Er gab aber zu: "Der öffentliche Eindruck ist nicht zufriedenstellend". Man könne über Dinge wie Kindergrundsicherung und Klimaschutz nur sprechen, wenn wir ein starkes wirtschaftliches Fundament haben. Die wirtschaftliche Situation sei derzeit schlecht. "Die Menschen erwarten, dass die Politik alles tut für Wachstum und Beschäftigung, dass wir uns soziale Aufgabe und Klimaschutz leisten", meinte er.
Wann sich die Koalitionsfrage stellt
"Haben Sie dann manchmal den Gedanken, die Reißleine zu ziehen, weil Sie doch in der falschen Koalition sind?", fragte Banerjee. "Die Koalition ist schwierig", räumte Lindner ein. Das könne aber niemanden überraschen, da die drei Parteien völlig unterschiedliche Programme hätten. "Muten Sie Ihrer Partei da nicht zu viel zu auf dieser Durststrecke bis 2025?", hakte Banerjee noch einmal nach.
Lindner entgegnete: "Erst geht es um das Land. Wir haben eine staatspolitische Verantwortung in der Bundesregierung und wir haben eine Verantwortung gegenüber den Menschen." In der jetzigen Situation sei entscheidend, die Inflation zu bekämpfen und dass die Schuldenbremse geachtet werde. Man erreiche in der Sache Gutes, selbst wenn Umfragen und Wahlen nicht immer zufriedenstellend seien.
"Wenn wir gezwungen werden würden, die Schuldenbremse auszusetzen oder Steuern zu erhöhen, dann würde sich die Koalitionsfrage stellen. Aber niemand tut das", meinte Lindner. Angesichts der wirtschaftlichen Lage wäre es äußert unklug, die Steuerlast weiter zu erhöhen.

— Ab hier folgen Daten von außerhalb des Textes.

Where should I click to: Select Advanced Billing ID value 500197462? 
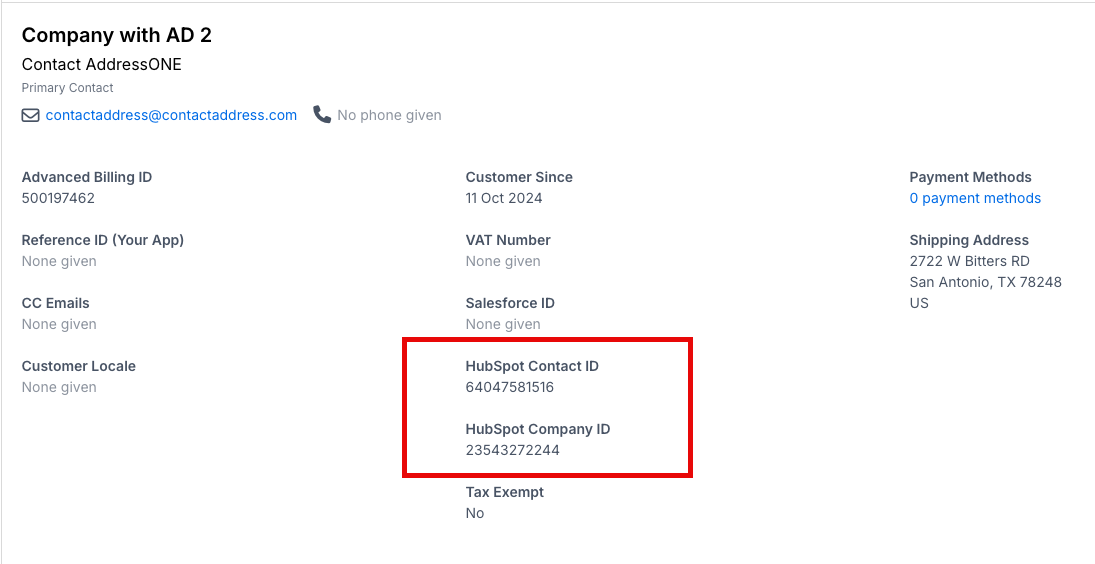58,198
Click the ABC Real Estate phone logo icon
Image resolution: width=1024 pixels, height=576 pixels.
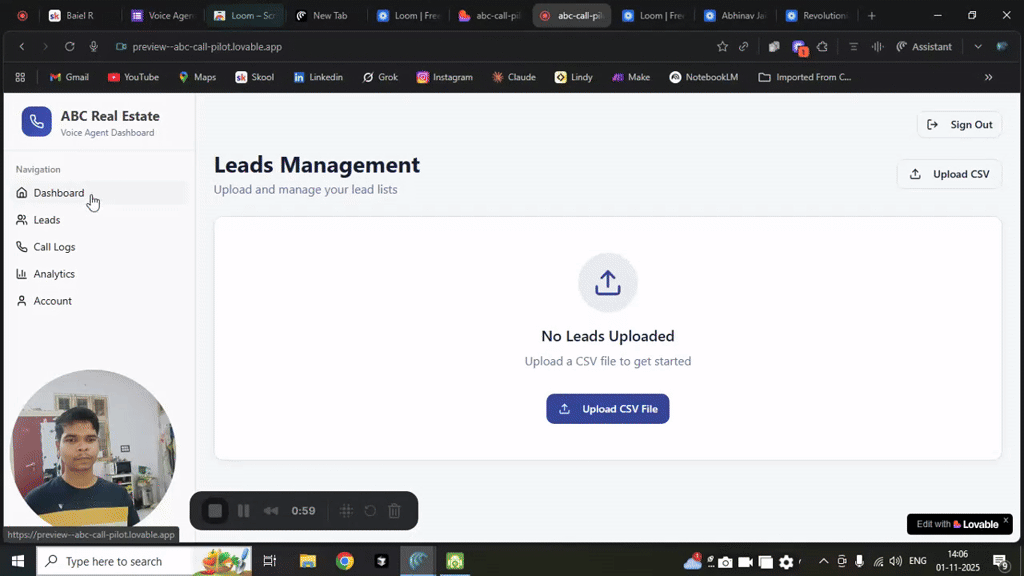pyautogui.click(x=37, y=121)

Lindner: "Das ist die größte Gefahr"
Er stellte klar: "Niemand beabsichtigt das tatsächlich. Es gibt die öffentlichen Äußerungen von SPD und Grünen, aber ich kann nicht erkennen, dass es ernsthafte Versuche gibt, hier von unseren Festlegungen im Koalitionsvertrag abzuweichen. Deshalb Theorie."

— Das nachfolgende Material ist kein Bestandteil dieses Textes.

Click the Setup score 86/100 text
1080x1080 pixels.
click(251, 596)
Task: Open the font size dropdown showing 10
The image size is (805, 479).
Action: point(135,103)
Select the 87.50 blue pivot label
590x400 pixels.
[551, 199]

Gelegenheit, inhaltliche Punkte anzubringen, ergaben sich kaum mehr. "Der richtige Weg ist die Bekämpfung der Inflation. Das ist die größte Gefahr", sagte Lindner mehrfach. Man müsse dafür das Geld für das Richtige einsetzen. "Öffentliche Investitionen im Bereich der Digitalisierung und Infrastruktur ja, aber nicht mehr Umverteilung", so der FDP-Chef. Er setzte nach: "Schluss mit der Politik auf Pump, die es während der Pandemie gab."
Man müsse die Kaufkraft und Arbeitsplätze erhalten und dafür sorgen, dass Betriebe im Inland investieren. Außerdem müssten Bürokratielast und Energiepreise sinken. Nur wie, das erklärte Lindner in diesem Interview nicht.